Pues no debes robarle al pobre solo porque es pobre; y no deberías sofocar en la corte a los de menos recursos,
23 Want de HEERE zal hun twistzaak twisten, en Hij zal dengenen, die hen beroven, de ziel roven.
porque el Señor peleará su caso, y recuperará lo que les hayan robado.

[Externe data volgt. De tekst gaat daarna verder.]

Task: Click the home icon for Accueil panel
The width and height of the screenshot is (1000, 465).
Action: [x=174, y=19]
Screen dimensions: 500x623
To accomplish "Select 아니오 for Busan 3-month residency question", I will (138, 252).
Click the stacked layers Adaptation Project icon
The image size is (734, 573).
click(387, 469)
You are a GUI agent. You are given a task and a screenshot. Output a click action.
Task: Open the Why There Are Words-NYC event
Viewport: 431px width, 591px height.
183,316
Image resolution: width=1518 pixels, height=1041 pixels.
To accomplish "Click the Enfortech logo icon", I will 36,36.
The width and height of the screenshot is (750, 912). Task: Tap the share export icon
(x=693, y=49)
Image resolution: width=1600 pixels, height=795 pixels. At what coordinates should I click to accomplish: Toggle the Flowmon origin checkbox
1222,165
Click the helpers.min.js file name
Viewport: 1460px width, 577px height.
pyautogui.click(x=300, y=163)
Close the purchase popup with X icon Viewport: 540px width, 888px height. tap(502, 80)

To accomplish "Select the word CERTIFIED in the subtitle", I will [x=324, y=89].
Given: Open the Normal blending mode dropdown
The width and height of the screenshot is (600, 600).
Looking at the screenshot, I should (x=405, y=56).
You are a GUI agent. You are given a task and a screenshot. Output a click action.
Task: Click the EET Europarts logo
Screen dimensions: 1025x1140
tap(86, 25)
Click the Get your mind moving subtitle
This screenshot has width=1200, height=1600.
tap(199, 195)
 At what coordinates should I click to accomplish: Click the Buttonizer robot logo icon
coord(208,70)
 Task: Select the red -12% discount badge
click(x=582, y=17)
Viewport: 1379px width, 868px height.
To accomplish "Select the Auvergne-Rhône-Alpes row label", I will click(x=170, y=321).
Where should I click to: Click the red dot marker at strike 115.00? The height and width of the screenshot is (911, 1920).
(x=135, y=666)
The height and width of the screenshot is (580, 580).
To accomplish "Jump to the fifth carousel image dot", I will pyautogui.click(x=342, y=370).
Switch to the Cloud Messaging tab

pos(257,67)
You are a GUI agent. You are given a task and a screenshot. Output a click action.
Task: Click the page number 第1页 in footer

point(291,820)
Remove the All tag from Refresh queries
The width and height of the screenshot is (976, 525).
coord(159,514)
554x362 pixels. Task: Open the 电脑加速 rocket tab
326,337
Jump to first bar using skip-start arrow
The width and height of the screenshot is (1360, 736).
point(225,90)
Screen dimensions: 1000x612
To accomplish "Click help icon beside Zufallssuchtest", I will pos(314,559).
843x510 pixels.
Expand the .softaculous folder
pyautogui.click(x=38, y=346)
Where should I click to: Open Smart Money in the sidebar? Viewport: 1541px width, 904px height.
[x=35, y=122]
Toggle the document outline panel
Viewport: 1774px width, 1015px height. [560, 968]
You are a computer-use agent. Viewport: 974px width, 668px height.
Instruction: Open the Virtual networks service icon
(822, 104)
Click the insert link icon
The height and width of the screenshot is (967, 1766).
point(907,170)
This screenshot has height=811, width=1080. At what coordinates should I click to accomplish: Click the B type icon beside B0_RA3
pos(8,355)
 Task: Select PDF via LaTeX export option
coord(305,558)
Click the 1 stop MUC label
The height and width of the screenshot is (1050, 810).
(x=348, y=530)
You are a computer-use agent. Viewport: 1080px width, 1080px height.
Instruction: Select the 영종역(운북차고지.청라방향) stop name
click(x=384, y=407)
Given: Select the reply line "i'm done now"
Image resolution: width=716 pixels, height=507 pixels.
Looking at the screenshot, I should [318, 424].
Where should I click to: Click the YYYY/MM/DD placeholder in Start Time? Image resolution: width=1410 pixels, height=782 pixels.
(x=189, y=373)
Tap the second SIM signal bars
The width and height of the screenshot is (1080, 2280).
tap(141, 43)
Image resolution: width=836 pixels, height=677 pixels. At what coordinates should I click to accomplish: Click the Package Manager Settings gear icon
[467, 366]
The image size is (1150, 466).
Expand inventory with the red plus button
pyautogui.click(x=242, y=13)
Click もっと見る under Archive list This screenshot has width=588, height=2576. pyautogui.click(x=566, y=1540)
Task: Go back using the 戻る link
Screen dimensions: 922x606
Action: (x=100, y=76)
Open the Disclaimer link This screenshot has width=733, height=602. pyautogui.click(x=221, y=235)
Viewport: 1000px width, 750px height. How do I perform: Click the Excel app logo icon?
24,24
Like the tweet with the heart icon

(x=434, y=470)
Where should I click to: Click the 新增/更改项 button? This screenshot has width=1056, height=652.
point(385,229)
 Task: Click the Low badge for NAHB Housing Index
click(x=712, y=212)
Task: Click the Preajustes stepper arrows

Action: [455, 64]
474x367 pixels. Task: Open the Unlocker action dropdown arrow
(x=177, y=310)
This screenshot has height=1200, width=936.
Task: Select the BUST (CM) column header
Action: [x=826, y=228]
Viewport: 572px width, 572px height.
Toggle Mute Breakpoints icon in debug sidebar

24 Vergezelschap u niet met een grammoedige, en ga niet om met een zeer grimmig man;
No te hagas amigo de quien se enoja fácilmente. No se asocies con personas irascibles,
25 Opdat gij zijn paden niet leert, en een strik over uw ziel haalt.
para que no aprendas a ser como ellos y no destruyas tu vida.
26 Wees niet onder degenen, die in de hand klappen, onder degenen, die voor schulden borg zijn.
No te comprometas con apretón de manos a ser fiador de otro,
27 Zo gij niet hadt om te betalen, waarom zou men uw bed van onder u wegnemen?
porque si no puedes pagar, ¿por qué tendrían que embargar tu cama?
28 Zet de oude palen niet terug, die uw vaderen gemaakt hebben.
No muevas los hitos fronterizos que establecieron tus antepasados.
29 Hebt gij een man gezien, die vaardig in zijn werk is? Hij zal voor het aangezicht der koningen gesteld worden; voor het aangezicht der ongeachte lieden zal hij niet gesteld worden.
Si ves a alguien con talento en su trabajo, notarás que trabajará para reyes y no para la gente común.